### Task details
Each line holding the word "agent" must appear in the answer, copied from the entries.
START Exercise data
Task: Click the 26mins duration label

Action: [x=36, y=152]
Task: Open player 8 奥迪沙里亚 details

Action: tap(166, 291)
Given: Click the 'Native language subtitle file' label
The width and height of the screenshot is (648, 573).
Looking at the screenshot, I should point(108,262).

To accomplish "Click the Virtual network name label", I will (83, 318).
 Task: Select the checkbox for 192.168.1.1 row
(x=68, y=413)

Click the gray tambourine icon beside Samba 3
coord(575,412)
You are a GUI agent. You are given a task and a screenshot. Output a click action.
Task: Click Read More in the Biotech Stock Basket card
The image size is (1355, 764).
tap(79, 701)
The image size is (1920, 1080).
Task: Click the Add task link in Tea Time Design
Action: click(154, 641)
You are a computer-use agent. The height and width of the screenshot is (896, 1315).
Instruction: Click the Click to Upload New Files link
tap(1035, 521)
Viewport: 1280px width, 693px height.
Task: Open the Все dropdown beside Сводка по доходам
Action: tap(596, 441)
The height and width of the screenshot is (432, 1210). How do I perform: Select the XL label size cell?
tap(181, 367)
END Exercise data
### Result of this exercise
You are a GUI agent. You are given a task and a screenshot. Output a click action.
You are a computer-use agent. The height and width of the screenshot is (896, 1315).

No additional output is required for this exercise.